▸ **WHAT IS BEING ASKED**
Please print, word for word, the lines of the listing below, starting with the line that contains "Screen dimensions: 1148x1043" and going on through the line that contains "Action: (x=83, y=39)".

══════

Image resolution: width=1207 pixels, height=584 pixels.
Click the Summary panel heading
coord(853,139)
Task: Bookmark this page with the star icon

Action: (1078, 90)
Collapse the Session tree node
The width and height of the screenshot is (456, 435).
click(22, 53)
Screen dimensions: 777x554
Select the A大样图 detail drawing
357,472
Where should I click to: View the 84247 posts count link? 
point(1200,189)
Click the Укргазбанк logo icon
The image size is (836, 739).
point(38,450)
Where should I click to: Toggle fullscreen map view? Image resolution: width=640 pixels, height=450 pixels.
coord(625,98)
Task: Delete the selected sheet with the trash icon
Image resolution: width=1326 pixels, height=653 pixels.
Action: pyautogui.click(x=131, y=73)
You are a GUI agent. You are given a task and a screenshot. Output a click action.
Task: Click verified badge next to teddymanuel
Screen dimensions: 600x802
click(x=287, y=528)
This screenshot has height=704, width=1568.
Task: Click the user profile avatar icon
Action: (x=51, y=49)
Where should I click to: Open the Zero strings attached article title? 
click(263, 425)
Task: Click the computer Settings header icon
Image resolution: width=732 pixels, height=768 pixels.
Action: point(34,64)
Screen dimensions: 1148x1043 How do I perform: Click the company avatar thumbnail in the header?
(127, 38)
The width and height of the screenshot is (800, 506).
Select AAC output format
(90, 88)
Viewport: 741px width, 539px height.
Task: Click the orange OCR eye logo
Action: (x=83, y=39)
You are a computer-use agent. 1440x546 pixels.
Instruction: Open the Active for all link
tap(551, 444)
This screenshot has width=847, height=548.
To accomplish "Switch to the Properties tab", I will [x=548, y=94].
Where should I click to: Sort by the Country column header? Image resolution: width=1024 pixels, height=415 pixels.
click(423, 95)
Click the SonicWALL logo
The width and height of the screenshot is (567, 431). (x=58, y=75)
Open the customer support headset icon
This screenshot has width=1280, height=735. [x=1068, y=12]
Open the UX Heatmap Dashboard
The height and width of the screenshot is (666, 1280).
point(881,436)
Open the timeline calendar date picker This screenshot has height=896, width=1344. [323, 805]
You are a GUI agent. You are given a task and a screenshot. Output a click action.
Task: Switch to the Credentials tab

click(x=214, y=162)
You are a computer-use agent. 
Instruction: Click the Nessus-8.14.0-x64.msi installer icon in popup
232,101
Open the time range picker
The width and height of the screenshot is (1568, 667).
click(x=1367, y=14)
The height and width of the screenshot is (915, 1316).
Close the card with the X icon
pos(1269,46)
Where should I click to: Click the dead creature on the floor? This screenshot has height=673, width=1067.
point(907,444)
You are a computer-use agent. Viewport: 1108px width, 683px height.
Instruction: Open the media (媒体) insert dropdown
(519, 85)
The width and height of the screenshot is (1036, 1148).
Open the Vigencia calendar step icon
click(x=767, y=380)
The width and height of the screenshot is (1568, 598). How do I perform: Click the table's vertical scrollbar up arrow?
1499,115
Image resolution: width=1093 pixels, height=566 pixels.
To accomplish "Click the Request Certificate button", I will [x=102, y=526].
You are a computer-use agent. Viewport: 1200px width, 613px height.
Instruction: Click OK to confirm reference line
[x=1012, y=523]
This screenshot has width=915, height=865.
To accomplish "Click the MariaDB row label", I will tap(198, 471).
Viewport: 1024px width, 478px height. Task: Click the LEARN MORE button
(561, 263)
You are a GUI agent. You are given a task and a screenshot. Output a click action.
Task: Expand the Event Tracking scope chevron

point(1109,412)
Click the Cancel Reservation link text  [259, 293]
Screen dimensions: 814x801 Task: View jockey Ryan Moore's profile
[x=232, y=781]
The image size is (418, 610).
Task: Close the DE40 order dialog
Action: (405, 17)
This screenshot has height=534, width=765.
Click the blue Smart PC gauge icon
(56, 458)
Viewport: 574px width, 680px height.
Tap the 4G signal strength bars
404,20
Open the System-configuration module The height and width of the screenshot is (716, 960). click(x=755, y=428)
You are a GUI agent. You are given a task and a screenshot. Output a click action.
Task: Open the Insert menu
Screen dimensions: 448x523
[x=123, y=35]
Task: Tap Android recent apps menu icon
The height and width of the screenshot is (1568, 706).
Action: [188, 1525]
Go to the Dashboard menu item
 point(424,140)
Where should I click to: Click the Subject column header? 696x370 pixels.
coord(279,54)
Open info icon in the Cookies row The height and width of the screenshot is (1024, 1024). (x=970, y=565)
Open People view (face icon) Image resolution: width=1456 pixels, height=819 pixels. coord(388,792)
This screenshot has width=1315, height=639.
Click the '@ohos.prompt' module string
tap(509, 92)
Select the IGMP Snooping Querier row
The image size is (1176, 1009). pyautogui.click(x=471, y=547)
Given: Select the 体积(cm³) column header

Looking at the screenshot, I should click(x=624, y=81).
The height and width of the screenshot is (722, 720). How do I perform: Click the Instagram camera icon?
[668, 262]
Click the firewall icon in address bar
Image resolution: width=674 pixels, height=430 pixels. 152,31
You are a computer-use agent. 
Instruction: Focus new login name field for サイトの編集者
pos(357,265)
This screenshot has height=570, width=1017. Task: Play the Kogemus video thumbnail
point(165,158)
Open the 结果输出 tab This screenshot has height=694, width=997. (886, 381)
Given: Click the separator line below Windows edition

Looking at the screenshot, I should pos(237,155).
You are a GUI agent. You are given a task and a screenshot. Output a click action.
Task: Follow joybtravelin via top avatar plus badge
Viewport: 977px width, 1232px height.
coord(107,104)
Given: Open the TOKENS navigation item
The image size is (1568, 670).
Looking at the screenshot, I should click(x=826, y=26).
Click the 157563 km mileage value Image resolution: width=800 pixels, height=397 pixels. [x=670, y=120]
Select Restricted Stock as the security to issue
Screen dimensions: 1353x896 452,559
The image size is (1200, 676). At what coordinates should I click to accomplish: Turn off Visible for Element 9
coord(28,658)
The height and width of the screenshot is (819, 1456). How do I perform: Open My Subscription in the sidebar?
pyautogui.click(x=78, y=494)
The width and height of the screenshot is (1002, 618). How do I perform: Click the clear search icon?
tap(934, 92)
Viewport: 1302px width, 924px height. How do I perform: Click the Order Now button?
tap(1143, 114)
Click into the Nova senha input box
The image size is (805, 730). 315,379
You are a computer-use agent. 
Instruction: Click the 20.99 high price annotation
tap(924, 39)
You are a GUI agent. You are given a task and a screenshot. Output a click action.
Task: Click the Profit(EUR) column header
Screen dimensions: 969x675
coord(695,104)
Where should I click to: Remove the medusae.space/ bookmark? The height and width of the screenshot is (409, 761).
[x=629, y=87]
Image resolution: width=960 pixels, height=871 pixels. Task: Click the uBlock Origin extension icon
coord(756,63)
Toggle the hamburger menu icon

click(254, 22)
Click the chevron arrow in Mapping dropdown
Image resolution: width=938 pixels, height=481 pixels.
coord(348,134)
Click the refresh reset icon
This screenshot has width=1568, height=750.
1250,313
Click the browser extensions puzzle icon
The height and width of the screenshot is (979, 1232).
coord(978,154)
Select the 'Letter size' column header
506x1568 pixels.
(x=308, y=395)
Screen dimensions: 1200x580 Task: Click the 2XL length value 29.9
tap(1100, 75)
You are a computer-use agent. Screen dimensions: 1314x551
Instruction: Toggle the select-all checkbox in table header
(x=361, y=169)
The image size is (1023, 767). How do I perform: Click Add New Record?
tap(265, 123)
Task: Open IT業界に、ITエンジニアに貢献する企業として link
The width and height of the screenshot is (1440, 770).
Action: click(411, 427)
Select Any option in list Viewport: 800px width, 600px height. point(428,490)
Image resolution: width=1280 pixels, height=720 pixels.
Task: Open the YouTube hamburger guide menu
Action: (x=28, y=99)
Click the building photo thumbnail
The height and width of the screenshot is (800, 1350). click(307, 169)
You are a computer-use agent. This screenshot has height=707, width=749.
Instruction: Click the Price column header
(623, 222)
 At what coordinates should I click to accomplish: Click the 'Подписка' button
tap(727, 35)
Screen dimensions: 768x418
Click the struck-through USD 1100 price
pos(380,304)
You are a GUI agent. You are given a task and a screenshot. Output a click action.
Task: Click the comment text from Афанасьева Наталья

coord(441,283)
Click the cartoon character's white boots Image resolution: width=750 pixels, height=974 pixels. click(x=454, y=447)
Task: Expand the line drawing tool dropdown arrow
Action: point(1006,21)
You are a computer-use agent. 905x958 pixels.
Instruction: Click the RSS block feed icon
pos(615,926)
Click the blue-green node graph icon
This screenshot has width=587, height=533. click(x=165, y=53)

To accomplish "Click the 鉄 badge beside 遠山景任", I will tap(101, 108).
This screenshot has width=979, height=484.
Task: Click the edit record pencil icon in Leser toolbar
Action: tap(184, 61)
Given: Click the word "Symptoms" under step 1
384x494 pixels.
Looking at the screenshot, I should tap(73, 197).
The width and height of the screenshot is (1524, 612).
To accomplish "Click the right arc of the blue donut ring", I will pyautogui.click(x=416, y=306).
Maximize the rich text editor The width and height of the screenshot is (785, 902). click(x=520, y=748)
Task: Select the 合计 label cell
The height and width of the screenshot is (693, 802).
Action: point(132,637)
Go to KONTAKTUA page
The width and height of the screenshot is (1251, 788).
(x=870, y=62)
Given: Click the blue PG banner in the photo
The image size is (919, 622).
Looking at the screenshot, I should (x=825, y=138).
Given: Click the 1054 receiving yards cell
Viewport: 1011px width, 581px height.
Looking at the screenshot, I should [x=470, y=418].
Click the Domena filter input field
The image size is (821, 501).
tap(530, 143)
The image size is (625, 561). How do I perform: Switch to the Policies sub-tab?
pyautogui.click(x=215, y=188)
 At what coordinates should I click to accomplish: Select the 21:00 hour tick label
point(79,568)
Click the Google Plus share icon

══════

▸ **EXERCISE ANSWER**
Screen dimensions: 1148x1043 How do I perform: Click the company avatar thumbnail in the header?
(127, 38)
The width and height of the screenshot is (800, 506).
Select AAC output format
(90, 88)
Viewport: 741px width, 539px height.
Task: Click the orange OCR eye logo
Action: (x=83, y=39)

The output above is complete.